## Task directions
Revise the material below by replacing "Screen dimensions" with "Display size" wherever it appears, leaving everything else unchanged.

++++

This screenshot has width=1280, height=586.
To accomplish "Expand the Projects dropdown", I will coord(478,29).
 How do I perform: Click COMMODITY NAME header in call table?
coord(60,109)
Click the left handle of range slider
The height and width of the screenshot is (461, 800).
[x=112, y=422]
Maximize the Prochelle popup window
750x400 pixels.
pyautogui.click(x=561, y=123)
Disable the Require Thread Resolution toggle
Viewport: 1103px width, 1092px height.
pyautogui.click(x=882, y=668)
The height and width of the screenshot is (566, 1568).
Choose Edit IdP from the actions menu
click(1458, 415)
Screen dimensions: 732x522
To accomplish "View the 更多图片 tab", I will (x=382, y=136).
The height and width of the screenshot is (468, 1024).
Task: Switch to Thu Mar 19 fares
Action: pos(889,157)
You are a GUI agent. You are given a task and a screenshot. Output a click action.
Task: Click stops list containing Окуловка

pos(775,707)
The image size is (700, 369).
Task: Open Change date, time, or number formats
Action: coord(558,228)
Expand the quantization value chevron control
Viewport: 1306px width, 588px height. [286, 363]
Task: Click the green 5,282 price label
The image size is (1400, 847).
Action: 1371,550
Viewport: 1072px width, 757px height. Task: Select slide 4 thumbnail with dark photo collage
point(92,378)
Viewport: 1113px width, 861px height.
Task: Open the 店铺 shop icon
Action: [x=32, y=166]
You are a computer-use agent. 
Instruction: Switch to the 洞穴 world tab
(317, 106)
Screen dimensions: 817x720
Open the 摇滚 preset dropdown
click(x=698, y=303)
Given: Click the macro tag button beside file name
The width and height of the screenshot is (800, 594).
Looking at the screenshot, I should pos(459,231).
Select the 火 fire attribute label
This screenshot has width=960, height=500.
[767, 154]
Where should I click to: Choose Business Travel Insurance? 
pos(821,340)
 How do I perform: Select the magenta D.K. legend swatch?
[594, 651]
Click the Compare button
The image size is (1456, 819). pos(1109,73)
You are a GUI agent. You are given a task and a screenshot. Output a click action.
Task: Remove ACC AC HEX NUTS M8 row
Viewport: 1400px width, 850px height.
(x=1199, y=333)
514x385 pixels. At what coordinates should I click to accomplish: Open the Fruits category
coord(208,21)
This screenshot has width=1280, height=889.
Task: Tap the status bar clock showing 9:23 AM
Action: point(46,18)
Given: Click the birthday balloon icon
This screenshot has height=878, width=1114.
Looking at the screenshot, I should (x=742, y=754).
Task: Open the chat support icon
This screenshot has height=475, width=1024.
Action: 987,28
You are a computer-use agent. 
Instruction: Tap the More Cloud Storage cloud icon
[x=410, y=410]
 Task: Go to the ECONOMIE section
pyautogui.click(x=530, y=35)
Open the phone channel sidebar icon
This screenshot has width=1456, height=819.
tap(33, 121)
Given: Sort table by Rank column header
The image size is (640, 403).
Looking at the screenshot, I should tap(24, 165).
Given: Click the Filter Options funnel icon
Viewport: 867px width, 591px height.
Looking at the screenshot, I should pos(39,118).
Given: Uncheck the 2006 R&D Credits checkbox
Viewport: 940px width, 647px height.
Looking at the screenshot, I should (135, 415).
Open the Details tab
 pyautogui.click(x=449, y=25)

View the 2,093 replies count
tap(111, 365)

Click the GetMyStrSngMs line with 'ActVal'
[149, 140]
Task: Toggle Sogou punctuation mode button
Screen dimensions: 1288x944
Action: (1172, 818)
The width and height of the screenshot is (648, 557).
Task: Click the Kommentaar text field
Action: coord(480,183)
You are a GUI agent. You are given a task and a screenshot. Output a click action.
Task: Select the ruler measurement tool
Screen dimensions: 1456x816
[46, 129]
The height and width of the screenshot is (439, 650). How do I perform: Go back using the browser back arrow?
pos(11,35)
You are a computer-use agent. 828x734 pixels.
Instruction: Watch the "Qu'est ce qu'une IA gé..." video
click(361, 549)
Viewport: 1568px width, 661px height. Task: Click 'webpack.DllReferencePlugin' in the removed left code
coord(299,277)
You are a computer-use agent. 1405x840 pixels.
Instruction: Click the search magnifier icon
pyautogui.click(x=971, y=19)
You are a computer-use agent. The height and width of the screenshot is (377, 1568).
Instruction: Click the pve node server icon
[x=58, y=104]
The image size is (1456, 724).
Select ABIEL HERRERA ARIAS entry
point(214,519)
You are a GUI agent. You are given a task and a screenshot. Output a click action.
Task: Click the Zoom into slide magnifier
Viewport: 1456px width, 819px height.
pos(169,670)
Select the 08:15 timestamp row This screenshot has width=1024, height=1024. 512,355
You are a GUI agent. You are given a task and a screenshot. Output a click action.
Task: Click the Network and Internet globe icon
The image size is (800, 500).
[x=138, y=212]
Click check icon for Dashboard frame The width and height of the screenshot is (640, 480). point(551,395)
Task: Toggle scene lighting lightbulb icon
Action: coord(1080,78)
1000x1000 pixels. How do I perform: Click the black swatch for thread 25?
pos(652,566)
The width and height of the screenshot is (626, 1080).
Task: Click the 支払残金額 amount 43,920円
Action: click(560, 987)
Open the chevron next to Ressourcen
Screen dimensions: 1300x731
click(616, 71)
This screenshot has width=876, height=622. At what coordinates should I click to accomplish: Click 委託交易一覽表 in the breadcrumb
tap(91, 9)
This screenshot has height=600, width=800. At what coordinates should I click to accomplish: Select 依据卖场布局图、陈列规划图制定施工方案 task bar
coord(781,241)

++++

## Answer to this task
This screenshot has width=1280, height=586.
To accomplish "Expand the Projects dropdown", I will coord(478,29).
 How do I perform: Click COMMODITY NAME header in call table?
coord(60,109)
Click the left handle of range slider
The height and width of the screenshot is (461, 800).
[x=112, y=422]
Maximize the Prochelle popup window
750x400 pixels.
pyautogui.click(x=561, y=123)
Disable the Require Thread Resolution toggle
Viewport: 1103px width, 1092px height.
pyautogui.click(x=882, y=668)
The height and width of the screenshot is (566, 1568).
Choose Edit IdP from the actions menu
click(1458, 415)
Display size: 732x522
To accomplish "View the 更多图片 tab", I will (x=382, y=136).
The height and width of the screenshot is (468, 1024).
Task: Switch to Thu Mar 19 fares
Action: pos(889,157)
You are a GUI agent. You are given a task and a screenshot. Output a click action.
Task: Click stops list containing Окуловка

pos(775,707)
The image size is (700, 369).
Task: Open Change date, time, or number formats
Action: coord(558,228)
Expand the quantization value chevron control
Viewport: 1306px width, 588px height. [286, 363]
Task: Click the green 5,282 price label
The image size is (1400, 847).
Action: 1371,550
Viewport: 1072px width, 757px height. Task: Select slide 4 thumbnail with dark photo collage
point(92,378)
Viewport: 1113px width, 861px height.
Task: Open the 店铺 shop icon
Action: [x=32, y=166]
You are a computer-use agent. 
Instruction: Switch to the 洞穴 world tab
(317, 106)
Display size: 817x720
Open the 摇滚 preset dropdown
click(x=698, y=303)
Given: Click the macro tag button beside file name
The width and height of the screenshot is (800, 594).
Looking at the screenshot, I should pos(459,231).
Select the 火 fire attribute label
This screenshot has width=960, height=500.
[767, 154]
Where should I click to: Choose Business Travel Insurance? 
pos(821,340)
 How do I perform: Select the magenta D.K. legend swatch?
[594, 651]
Click the Compare button
The image size is (1456, 819). pos(1109,73)
You are a GUI agent. You are given a task and a screenshot. Output a click action.
Task: Remove ACC AC HEX NUTS M8 row
Viewport: 1400px width, 850px height.
(x=1199, y=333)
514x385 pixels. At what coordinates should I click to accomplish: Open the Fruits category
coord(208,21)
This screenshot has width=1280, height=889.
Task: Tap the status bar clock showing 9:23 AM
Action: point(46,18)
Given: Click the birthday balloon icon
This screenshot has height=878, width=1114.
Looking at the screenshot, I should (x=742, y=754).
Task: Open the chat support icon
This screenshot has height=475, width=1024.
Action: 987,28
You are a computer-use agent. 
Instruction: Tap the More Cloud Storage cloud icon
[x=410, y=410]
 Task: Go to the ECONOMIE section
pyautogui.click(x=530, y=35)
Open the phone channel sidebar icon
This screenshot has width=1456, height=819.
tap(33, 121)
Given: Sort table by Rank column header
The image size is (640, 403).
Looking at the screenshot, I should tap(24, 165).
Given: Click the Filter Options funnel icon
Viewport: 867px width, 591px height.
Looking at the screenshot, I should pos(39,118).
Given: Uncheck the 2006 R&D Credits checkbox
Viewport: 940px width, 647px height.
Looking at the screenshot, I should (135, 415).
Open the Details tab
 pyautogui.click(x=449, y=25)

View the 2,093 replies count
tap(111, 365)

Click the GetMyStrSngMs line with 'ActVal'
[149, 140]
Task: Toggle Sogou punctuation mode button
Display size: 1288x944
Action: (1172, 818)
The width and height of the screenshot is (648, 557).
Task: Click the Kommentaar text field
Action: coord(480,183)
You are a GUI agent. You are given a task and a screenshot. Output a click action.
Task: Select the ruler measurement tool
Display size: 1456x816
[46, 129]
The height and width of the screenshot is (439, 650). How do I perform: Go back using the browser back arrow?
pos(11,35)
You are a computer-use agent. 828x734 pixels.
Instruction: Watch the "Qu'est ce qu'une IA gé..." video
click(361, 549)
Viewport: 1568px width, 661px height. Task: Click 'webpack.DllReferencePlugin' in the removed left code
coord(299,277)
You are a computer-use agent. 1405x840 pixels.
Instruction: Click the search magnifier icon
pyautogui.click(x=971, y=19)
You are a computer-use agent. The height and width of the screenshot is (377, 1568).
Instruction: Click the pve node server icon
[x=58, y=104]
The image size is (1456, 724).
Select ABIEL HERRERA ARIAS entry
point(214,519)
You are a GUI agent. You are given a task and a screenshot. Output a click action.
Task: Click the Zoom into slide magnifier
Viewport: 1456px width, 819px height.
pos(169,670)
Select the 08:15 timestamp row This screenshot has width=1024, height=1024. 512,355
You are a GUI agent. You are given a task and a screenshot. Output a click action.
Task: Click the Network and Internet globe icon
The image size is (800, 500).
[x=138, y=212]
Click check icon for Dashboard frame The width and height of the screenshot is (640, 480). point(551,395)
Task: Toggle scene lighting lightbulb icon
Action: coord(1080,78)
1000x1000 pixels. How do I perform: Click the black swatch for thread 25?
pos(652,566)
The width and height of the screenshot is (626, 1080).
Task: Click the 支払残金額 amount 43,920円
Action: click(560, 987)
Open the chevron next to Ressourcen
Display size: 1300x731
click(616, 71)
This screenshot has width=876, height=622. At what coordinates should I click to accomplish: Click 委託交易一覽表 in the breadcrumb
tap(91, 9)
This screenshot has height=600, width=800. At what coordinates should I click to accomplish: Select 依据卖场布局图、陈列规划图制定施工方案 task bar
coord(781,241)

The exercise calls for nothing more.